All vector-borne diseases take a human toll. But they also have significant development impact.

Take dengue, for example. The Asia-Pacific region reports nearly 75 per cent of the estimated global dengue burden of more than 100 million infections every year. While dengue mortality is not high, the costs of this debilitating disease include the productivity lost when people are ill as well as the financial burden of accessing health services for severe cases. These costs have large and growing negative impacts on economies and households. Diseases such as dengue can also affect revenue from tourism and foreign direct investment.

Lymphatic filariasis, commonly known as elephantiasis, remains a neglected tropical disease, although it is endemic in 22 countries of the Western Pacific region. Some 60 million infected people live in the Southeast Asia region, which harbours 63 per cent of the world's population at risk of this disfiguring parasitic disease.

Not surprisingly, many vector-borne diseases often have the most devastating effects on the most marginalised - including the poorest of the poor who often live in settings where vectors are more common.

But - and it's important to remember - most vector-borne diseases are preventable, if exposure to the vector can be minimised. For example, if you don't get bitten by mosquitoes, you are not at risk of contracting malaria or dengue. Self-protection is important. Using insect repellents, window screens or bed nets treated with insecticides can lower exposure to biting as can making sure there's no standing water in or around the home.

Community and public-sector action are also important. Entire communities can come together to take relatively simple measures such as introducing guppy fish into water storage containers to control breeding of mosquito larvae.

Our message for governments and donor agencies is to strengthen efforts and programmes to tackle vector-borne diseases, including support for community mobilisation and launch new initiatives for diseases that have been neglected.

We know how to tackle these diseases. The WHO has global strategies and regional action plans for malaria, dengue and neglected tropical diseases. A dengue vaccine is in the pipeline. The Asian Development Bank is a key partner in efforts by the WHO and governments to tackle malaria, dengue and other vector-borne and neglected diseases.

A number of countries and areas - such as [the Republic of] China, South Korea and the Solomon Islands - have already eliminated lymphatic filariasis. This is a wonderful achievement.

Between 2000 and 2011, malaria cases in the WHO Western Pacific region dropped by 46 per cent. In the same period, deaths from malaria dropped by 73 per cent. Similarly, in the WHO Southeast Asia region, the number of confirmed malaria cases decreased from almost 3 million to 2 million, and the number of malaria-related deaths dropped from 5,500 to 1,200.
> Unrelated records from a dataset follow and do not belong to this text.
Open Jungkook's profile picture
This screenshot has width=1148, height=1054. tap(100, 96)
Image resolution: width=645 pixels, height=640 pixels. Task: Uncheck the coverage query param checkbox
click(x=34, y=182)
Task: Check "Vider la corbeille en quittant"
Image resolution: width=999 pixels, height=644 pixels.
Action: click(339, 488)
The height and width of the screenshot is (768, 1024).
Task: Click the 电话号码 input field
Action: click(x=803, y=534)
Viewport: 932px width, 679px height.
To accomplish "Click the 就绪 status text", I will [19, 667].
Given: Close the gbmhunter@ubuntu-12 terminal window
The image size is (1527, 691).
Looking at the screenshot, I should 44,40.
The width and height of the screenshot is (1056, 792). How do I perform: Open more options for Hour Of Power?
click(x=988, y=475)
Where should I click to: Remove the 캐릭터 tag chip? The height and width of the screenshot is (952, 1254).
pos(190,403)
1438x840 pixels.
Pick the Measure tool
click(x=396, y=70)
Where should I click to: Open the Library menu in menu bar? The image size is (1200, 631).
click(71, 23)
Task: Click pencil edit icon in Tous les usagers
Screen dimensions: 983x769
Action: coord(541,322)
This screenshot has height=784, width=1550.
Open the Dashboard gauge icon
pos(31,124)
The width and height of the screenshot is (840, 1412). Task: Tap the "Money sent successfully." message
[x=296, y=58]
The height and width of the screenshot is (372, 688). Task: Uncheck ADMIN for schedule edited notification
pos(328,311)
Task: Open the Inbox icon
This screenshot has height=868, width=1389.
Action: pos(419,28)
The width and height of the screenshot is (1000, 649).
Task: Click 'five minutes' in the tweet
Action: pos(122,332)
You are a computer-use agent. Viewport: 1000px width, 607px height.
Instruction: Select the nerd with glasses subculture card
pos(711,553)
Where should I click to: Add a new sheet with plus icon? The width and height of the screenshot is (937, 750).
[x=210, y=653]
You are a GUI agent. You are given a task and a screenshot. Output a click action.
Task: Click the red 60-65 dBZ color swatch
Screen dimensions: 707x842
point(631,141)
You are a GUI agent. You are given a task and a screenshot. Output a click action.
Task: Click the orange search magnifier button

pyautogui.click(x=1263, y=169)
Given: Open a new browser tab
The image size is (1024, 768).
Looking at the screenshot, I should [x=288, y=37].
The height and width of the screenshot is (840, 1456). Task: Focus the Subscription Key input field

But many challenges remain. Anti-malarial drug resistance and insecticide resistance remain a major concern. Dengue and chikungunya are on the rise throughout Asia-Pacific. Reaching marginalised communities and ensuring universal access to prevention and treatment for vector-borne diseases are a formidable task. And countries that have achieved success in controlling or eliminating these diseases remain at risk from "imported" cases - such as in China, where malaria has increasingly been diagnosed in labourers who were infected while working in Africa and then bring the infection home with them.

With malaria, we have seen that with commitment and significant investment, a disease can be brought under control - and we can move towards elimination. Partnerships with governments, non-health sectors, development partners, industry and NGOs are vital. Partnerships with communities and individuals are equally important.

Together, we can take a big bite out of the burden of vector-borne disease - and reduce the threat to economies, households and individuals in the years ahead.